FLAT
A 24-unit building in the heart of New York’s West Village, 166 Perry Street was designed by husband-and-wife team Hani Rashid and Lise Anne Couture of Asymptote Architecture. As described on the website, each unit is “a luminous corner home, housed behind a discreetly sculptural, high-performance fractal glass surface that appears to materialize and dematerialize with the changing light of day.”
This is, then, a building of the future, with a whiff of science fiction about it … on the glamorous end. As such, it is endowed with a certain mystery. Says Flat art director Petter Ringbom, “Based on the identity design by Pentagram, we created a site that reflects the luminous quality of an architecture based on air, light and space.” The idea was to develop a site at once experiential and informative. “Through color, transparency, movement and sound,” says Ringbom, “the goal was to capture the essence of the architecture.” The building’s architecture and Pentagram’s identity design, then, provided the aesthetics for the site design.

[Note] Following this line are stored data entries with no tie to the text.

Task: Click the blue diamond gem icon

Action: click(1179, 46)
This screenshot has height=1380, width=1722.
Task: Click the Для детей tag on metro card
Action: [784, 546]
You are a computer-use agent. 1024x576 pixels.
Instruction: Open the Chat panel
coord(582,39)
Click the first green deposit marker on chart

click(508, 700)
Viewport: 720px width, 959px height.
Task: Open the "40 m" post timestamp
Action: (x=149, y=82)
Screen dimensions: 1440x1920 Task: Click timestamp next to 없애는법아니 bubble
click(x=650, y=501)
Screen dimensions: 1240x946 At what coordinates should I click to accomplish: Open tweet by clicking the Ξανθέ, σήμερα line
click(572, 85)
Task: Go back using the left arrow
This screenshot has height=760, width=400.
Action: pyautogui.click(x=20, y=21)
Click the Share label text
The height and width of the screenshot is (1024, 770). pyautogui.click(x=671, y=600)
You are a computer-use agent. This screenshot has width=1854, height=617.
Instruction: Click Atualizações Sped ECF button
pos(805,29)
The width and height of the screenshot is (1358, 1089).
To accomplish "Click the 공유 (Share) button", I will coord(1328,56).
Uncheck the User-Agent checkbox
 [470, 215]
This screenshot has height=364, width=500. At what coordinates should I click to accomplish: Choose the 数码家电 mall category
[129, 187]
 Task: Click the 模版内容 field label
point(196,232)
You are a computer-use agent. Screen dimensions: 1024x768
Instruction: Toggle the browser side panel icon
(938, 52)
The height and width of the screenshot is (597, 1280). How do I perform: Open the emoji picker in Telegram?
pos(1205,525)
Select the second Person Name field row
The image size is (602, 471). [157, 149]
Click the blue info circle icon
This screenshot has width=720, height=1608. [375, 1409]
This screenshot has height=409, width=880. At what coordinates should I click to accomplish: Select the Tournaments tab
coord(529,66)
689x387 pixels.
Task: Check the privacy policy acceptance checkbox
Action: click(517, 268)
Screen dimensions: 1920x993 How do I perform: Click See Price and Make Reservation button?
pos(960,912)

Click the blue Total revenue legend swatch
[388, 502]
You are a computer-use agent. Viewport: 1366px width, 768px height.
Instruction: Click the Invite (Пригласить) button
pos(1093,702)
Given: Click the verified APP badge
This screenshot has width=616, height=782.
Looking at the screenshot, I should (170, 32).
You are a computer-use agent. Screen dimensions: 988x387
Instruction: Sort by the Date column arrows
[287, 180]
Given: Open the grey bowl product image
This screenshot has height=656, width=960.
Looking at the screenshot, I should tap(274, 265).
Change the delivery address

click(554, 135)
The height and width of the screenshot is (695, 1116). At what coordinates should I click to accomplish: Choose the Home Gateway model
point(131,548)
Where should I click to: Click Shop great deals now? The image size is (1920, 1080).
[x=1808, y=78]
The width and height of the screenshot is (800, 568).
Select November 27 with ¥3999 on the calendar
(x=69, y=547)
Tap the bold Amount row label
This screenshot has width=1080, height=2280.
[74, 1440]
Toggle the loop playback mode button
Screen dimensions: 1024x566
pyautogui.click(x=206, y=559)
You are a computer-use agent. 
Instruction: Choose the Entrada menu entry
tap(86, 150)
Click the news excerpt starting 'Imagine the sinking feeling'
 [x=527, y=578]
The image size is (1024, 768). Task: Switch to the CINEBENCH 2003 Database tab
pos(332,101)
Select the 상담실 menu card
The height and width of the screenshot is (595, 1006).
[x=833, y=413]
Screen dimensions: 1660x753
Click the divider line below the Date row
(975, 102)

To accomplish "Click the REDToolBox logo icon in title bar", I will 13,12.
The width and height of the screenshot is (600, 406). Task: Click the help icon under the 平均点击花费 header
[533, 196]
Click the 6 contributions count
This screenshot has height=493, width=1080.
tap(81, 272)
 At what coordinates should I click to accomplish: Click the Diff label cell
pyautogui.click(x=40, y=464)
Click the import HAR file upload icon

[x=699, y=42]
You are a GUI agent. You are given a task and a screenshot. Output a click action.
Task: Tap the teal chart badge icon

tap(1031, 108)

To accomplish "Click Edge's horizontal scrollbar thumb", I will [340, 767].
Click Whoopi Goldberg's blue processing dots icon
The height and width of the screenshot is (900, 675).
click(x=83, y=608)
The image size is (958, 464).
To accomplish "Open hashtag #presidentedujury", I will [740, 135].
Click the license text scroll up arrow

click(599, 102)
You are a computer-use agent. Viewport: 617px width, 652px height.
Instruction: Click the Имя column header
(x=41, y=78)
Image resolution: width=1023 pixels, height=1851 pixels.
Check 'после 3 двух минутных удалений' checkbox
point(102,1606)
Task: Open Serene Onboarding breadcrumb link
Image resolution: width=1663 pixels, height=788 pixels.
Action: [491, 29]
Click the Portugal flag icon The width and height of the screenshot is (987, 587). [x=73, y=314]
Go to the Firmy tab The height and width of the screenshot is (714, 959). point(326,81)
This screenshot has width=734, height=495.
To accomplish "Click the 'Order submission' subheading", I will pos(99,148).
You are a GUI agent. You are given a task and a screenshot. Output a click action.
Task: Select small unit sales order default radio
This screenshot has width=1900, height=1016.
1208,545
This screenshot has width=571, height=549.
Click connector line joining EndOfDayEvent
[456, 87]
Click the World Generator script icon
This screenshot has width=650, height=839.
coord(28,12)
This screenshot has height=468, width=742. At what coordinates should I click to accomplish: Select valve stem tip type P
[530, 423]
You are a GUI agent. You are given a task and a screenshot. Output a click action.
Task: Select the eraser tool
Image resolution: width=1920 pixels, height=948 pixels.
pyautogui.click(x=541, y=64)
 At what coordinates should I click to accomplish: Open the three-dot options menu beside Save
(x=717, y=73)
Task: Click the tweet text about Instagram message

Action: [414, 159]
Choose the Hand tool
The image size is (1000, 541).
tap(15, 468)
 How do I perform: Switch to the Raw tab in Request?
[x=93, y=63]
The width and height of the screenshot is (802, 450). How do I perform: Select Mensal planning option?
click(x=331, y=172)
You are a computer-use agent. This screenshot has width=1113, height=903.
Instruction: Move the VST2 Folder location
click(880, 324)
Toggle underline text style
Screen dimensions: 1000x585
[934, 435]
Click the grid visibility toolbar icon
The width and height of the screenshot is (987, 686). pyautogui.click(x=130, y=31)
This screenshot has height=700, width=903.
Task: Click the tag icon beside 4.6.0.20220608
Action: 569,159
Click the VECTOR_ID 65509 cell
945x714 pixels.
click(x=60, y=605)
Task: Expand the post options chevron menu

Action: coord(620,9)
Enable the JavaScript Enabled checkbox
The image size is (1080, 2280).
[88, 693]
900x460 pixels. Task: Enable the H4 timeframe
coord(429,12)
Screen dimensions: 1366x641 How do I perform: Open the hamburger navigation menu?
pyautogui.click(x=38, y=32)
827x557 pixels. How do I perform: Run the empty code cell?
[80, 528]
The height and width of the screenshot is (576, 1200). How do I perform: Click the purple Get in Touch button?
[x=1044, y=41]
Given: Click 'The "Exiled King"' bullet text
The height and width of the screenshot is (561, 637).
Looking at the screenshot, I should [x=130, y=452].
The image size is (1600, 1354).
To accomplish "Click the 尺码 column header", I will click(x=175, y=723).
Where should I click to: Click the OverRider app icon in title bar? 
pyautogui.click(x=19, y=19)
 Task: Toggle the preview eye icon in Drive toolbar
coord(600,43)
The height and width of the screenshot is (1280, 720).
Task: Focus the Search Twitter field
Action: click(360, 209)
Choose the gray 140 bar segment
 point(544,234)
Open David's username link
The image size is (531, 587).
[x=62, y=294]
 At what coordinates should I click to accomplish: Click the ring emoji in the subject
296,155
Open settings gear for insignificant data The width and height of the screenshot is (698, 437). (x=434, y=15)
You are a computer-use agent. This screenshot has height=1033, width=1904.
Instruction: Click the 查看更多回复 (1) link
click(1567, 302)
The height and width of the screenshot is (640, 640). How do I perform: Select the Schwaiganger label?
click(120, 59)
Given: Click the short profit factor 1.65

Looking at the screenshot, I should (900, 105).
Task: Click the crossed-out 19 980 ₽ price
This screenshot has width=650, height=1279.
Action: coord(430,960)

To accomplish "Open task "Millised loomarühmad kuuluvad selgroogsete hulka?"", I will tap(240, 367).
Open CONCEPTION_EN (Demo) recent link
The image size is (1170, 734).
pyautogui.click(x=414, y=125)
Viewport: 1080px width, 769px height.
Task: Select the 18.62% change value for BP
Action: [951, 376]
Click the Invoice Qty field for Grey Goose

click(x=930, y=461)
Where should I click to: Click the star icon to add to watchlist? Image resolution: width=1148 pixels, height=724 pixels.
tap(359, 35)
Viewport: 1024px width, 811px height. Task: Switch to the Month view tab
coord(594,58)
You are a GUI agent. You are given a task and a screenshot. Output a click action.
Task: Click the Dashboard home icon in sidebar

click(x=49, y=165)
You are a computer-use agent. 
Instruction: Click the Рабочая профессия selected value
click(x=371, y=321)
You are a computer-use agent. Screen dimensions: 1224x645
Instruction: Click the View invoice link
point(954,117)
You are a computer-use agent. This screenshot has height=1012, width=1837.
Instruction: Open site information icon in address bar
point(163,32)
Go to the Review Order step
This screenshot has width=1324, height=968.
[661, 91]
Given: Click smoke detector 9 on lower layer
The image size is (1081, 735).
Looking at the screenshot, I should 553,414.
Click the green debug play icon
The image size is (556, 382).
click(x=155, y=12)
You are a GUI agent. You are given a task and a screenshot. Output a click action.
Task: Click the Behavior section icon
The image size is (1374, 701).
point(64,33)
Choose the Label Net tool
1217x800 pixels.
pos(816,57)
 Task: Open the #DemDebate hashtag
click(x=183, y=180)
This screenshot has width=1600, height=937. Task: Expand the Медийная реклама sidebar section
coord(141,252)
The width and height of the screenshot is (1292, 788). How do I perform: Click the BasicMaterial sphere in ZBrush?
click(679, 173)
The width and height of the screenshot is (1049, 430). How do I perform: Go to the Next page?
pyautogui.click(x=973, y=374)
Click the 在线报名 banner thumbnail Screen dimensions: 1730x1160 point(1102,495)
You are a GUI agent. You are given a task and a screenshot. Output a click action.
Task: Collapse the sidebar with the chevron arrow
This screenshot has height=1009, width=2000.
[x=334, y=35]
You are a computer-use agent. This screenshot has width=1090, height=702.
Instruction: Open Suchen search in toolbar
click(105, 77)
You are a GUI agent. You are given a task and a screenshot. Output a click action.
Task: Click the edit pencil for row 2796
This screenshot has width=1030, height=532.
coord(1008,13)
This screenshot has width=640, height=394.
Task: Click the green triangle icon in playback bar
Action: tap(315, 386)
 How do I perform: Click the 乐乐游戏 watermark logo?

Targeting realtors and home buyers in New York at a time when new buildings are springing up like weeds across the city, sites like these have their work cut out for them … especially since the website often goes up well before a building even exists. For many potential buyers, the web provides their first view of a building, and these prospective occupants expect to see very precise architectural renderings of the exterior, interior and floor plans, as well as to learn about the architect and the neighborhood. Many websites in this category are predictable and formulaic, seemingly based more on what other sites are doing than on the building they describe.
“We wanted to avoid that,” says Ringbom. “And because of Asymptote’s exceptional architecture, we had a lot to work with.”
Built primarily with Photoshop, Flash and PHP, the site’s animated color-gradient backgrounds occupy the entire browser window, creating a continuous changing-color effect, which—along with an atmospheric soundscape—suggests the currents of weather, underwater depths, wind, silence, twilight, dawn—in essence, the subtle movements of the Earth.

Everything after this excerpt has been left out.